Project Update (Residency: Japan Foundation Exchange)

 

For Japan Foundation Exchange Residency in collaboration with Makoto Nomura, I composed 2 6mins soundscape pieces.

 

“Fieldwork”(Yraola, 2021)

Fieldwork is a composite of audio recordings gathered during research and educational trips in 2019. The work mostly contain voices of resource people, of the researchers, and people who are just observing the proceedings. The voices is altered by sound of wind, walking, and motorised public vehicles (tricycle and jeep).

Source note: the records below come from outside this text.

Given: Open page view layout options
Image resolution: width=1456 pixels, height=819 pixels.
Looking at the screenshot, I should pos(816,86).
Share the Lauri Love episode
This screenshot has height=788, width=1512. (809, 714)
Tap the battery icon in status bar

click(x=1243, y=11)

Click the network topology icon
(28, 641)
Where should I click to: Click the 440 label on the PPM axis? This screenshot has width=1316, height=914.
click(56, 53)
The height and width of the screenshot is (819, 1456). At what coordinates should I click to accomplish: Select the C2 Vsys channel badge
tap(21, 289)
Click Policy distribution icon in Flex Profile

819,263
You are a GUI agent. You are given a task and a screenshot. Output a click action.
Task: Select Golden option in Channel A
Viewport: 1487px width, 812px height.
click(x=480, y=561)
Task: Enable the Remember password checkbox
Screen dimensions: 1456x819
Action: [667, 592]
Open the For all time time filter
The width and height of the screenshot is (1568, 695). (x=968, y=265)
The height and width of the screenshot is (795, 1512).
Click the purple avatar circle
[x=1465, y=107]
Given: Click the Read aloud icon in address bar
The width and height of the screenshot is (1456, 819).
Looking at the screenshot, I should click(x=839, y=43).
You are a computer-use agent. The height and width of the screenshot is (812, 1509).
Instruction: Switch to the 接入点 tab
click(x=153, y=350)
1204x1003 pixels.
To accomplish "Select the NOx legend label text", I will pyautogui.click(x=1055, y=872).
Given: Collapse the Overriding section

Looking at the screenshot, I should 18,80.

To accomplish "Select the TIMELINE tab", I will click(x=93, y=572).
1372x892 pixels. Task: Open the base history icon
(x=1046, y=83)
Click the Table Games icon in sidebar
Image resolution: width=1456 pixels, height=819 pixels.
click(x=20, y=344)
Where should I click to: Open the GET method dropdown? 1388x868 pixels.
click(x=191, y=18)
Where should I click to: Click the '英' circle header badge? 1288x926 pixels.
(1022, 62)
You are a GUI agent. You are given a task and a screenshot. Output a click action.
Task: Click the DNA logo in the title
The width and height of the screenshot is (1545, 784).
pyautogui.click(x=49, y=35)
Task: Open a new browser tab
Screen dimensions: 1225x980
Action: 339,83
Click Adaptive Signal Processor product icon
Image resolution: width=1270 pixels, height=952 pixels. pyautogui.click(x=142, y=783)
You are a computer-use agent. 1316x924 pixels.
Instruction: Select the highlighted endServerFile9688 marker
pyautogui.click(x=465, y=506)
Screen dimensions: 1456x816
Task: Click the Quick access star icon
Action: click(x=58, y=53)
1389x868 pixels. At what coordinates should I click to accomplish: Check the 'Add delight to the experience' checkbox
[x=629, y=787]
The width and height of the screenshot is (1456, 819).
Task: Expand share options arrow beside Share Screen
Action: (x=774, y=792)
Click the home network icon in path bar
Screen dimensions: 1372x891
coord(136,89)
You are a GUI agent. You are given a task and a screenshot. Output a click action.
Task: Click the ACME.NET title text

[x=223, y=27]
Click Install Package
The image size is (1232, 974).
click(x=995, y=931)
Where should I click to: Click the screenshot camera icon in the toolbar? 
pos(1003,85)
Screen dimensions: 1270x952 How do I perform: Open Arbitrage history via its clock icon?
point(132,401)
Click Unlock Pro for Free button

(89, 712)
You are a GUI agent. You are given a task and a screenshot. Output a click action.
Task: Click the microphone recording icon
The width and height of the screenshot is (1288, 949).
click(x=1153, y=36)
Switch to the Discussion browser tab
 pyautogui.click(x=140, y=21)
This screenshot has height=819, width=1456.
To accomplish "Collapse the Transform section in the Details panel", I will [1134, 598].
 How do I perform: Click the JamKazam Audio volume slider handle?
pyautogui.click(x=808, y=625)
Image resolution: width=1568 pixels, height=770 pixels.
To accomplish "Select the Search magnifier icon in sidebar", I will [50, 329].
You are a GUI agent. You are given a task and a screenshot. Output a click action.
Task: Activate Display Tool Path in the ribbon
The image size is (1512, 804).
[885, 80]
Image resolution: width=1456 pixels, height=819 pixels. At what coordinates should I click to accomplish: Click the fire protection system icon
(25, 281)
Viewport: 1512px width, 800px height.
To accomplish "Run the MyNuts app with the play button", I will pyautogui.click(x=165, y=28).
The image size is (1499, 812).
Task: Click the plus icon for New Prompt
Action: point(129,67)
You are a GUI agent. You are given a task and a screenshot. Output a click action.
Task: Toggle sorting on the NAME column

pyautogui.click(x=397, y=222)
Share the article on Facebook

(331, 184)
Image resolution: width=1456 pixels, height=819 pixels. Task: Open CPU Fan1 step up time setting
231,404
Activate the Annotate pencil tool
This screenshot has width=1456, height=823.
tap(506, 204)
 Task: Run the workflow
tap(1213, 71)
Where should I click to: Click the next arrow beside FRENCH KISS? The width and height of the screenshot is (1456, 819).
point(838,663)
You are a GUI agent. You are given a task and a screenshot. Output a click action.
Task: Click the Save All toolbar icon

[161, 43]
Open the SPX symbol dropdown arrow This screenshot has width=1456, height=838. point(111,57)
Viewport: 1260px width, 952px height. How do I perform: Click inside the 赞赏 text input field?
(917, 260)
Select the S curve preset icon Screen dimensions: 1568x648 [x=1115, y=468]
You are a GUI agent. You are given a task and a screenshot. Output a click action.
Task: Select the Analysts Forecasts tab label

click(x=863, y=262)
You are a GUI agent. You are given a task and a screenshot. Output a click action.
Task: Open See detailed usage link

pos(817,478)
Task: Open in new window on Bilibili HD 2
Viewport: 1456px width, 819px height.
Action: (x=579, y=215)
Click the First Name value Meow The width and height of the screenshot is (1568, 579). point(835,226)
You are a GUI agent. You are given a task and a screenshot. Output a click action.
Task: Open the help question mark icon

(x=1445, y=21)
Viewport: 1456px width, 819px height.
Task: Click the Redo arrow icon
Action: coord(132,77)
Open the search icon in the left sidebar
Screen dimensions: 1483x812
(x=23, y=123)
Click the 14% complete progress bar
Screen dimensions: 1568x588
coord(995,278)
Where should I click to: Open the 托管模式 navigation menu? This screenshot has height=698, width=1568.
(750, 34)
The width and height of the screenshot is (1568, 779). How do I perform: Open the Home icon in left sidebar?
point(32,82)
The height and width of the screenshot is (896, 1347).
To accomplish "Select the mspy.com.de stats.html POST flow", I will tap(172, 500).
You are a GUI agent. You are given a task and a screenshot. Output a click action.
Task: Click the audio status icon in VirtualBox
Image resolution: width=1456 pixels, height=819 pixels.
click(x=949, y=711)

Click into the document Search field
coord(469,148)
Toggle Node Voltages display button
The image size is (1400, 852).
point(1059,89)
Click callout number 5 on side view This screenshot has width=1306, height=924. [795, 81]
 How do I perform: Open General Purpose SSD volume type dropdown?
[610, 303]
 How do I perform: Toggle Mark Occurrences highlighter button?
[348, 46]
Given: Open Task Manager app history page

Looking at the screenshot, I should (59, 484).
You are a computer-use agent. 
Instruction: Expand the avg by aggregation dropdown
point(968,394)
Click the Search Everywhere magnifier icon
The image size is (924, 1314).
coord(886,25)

The composition attempts to capture the feeling of being outside, on the street, in the Philippines.

 

“Homestretch”(Yraola, 2021)

Homestretch combines several recordings done during my last few months in Hong Kong, after 5 years residence there, right before I moved back in Manila. I settled home just a few weeks shy of the first community lockdown due to Covid Pandemic.

 

Among the sounds capture and used in this work were: the last seminar I attended; an electrostatic sound that is captured every time a text message is received on the phone beside the recorder; the sound of cicadas; birds; and strong wind that were recorded in my university campus in Hong Kong.

 

While the recordings were done in Hong Kong, these composite of sounds became relevant to me and my coming home to Manila, as it was abruptly replaced by unfamiliar silence—not one without sound, but one with the feeling of lull, bewildering, but not entirely unpleasant.

 

Dayang Yraola

Manila, Philippines

December 2021

 


 

In response, I made 4 tracks of 6 and 6.5mins each that should be listened to in combination.

 

The track1 is my piano playing in tune with insect singing.

 

The track2 is my melodica playing in high register in tune with piano chords.

 

The track3 is the field recording, which I recorded in Kyoto. The intense pulse by an autumn ringing Japanese insect. 

 

The track4 is from my workshop entirely playing ceramic roof tiles in Okinawa. We played roof tiles outdoor. There are some wind noises as well, but I am sure this recording fits 1000 Bicycles.

 

Makoto Nomura

Kumamoto, Japan

December 2021

 


 

During the residency, both artists were also working on many other projects. This perhaps is the key for revising the original intention to just “exchange sounds” of Japan and Philippines. It became more evident  that our auditory experience is beyond the physical perception of the sound. It has everything to do with our experience.  This experience is not singular and isolated, but a constellation of many experiences. In other words, the feeling of connectedness became more pronounced. This is the main reason why Dayang later tapped into her recordings from when she was in Hong Kong—having realized that the absurd and abrupt quiet of Manila during the pandemic was juxtaposed to the noise of her last months of residence in Hong Kong (besides the fact that Makoto and she both lived in Hong Kong at one point); and for Makoto to respond to Dayang’s work instead of starting a composition exclusively about and from Japan.

 

The opportunity that Japan Foundation provided for the artists through this residency, to be able to connect, is immeasurable, especially at the time when connections felt severed. Makoto and Dayang are among the friendships that Japan Foundation seeded in their past project (Media Art Kitchen, 2012-2013), and it is a friendship that remains productive.